Adding Heart Failure Drug to Chemotherapy Helps Fight Triple Negative Breast CancerFeb. 7, 2022 - Todd Ackerman
The combination of a repurposed heart failure drug and chemotherapy may benefit women with triple negative breast cancer, according to a team of Houston Methodist researchers, providing a potential breakthrough against the hard-to-treat disease.
The researchers found that the combination — the experimental drug L-NMMA and the approved drug docetaxel — reduced the size of tumors or slowed their spread in an early-stage study of patients with the often fatal condition, whose therapeutic options lag far behind more common types of breast cancer.
"This study suggests the combination could provide safer, more effective treatment than the current offerings for triple negative breast cancer," says Dr. Jenny Chang, a Houston Methodist breast medical oncologist and the study's primary investigator. "That's badly needed for a disease that, when metastatic, is still largely incurable."
Dr. Chang, director of the Houston Methodist Dr. Mary and Ron Neal Cancer Center, added that the L-NMMA and docetaxel combination represents "an effective way of cutting short drug development and getting the treatment into patients as quickly as possible." She noted the process has taken less than five years and saved billions of dollars.
The combination treatment was made possible thanks to research in Dr. Chang's lab that investigated more than 500 possible genetic markers for triple negative breast cancer (TNBC) before finding variants in a gene (RPL39) that drive the formation of the disease's most aggressive type. The lab also found that the gene works on the inducible nitro oxide signal (iNOS) pathway and can be blocked with L-NMMA, or nitro monomethyl L-arginine acetate.
Houston Methodist is licensing out the combination therapy, for which Dr. Change is the sole inventor on a patent application (cancer treatment methods "using iNOS-inhibitory compositions"). The study, the first to investigate an iNOS inhibitor against breast cancer, was published Dec. 15, 2021, in Science Translational Medicine.
Targeting the nitric oxide signaling pathway
TNBC, which accounts for about 15% of breast cancers, is an aggressive form of cancer known for metastasizing quickly and becoming resistant to chemotherapy. Its five-year survival rate is 76%, compared to 90% for all breast cancers.
The disease was named because its tumors lack receptors for estrogen and progesterone as well as the HER-2 protein, which means women with triple negative breast cancer cannot benefit from two kinds of treatment that have transformed other breast cancer care: hormonal therapies and drugs that target HER-2.
So Houston Methodist researchers tried targeting the iNOS pathway with L-NMMA. The body produces nitric oxide naturally for normal health, but in triple negative breast cancer, increased nitric oxide signaling is linked to a poorer prognosis, the Houston Methodist team research showed.
Patients who received the combination therapy had an overall response rate of nearly 50%, compared to the usual 25% to 30% in patients with the same stage of disease and who receive standard treatment.
The team's non-randomized, non-blinded phase I/II trial involved a total of 35 triple negative breast cancer patients, 11 with locally advanced disease and 24 with metastatic disease. Most of the patients had already failed to respond to multiple chemotherapy regimens.
Patients received a maximum of six (21-day) cycles of the combination. L-NMMA was administered as a 2-hour intravenous infusion on days 1 to 5 of each cycle.
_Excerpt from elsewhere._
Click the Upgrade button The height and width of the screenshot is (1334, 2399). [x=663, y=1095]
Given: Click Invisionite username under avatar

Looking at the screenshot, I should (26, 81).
As many as 80% of participants with locally advanced tumors in the breast and 15% of those whose tumors had spread to other parts of the body responded to the combined treatment.
Next step: multinational phase III trials
Any side effects from the treatment — in each case a result of the docetaxel, not the L-NMMA — were minor and quickly resolved, according to Dr. Chang.
L-NMMA was initially developed for the management of cardiogenic shock — a phase III trial investigating such use found it was safe but of no benefit — before Dr. Chang's team tried it on cancer. She made a deal to secure the drug from a Cornell University pharmacologist who led the trial and still had vast supplies.
The next step for Dr. Chang and the team are multinational phase III trials to evaluate the L-NMMA and chemotherapy combination in a significantly larger number of TNBC patients. If those trials show positive results, the team plans to file for FDA approval of L-NMMA.
In addition, Houston Methodist plans to seek an orphan indication from the FDA for metaplastic breast cancer, an aggressive subtype of TNBC that accounts for less than 1% of all breast cancers. The National Cancer Institute has awarded Houston Methodist a grant to take the therapy into global phase III clinical trials, which will begin early in 2022.
Dr. Chang also said she plans to research the combination of L-NMMA and checkpoint blockade immunotherapy against triple negative breast cancer. Such immunotherapy has revolutionized treatment of many cancers, but by itself has only shown modest benefits against TNBC.
The Houston Methodist TNBC research has been supported by the National Cancer Institute, the Breast Cancer Research Foundation, the Moran Foundation, Causes for a Cure, the Center for Drug Repositioning and Development Program, and Dr. Mary and Mr. Ron Neal.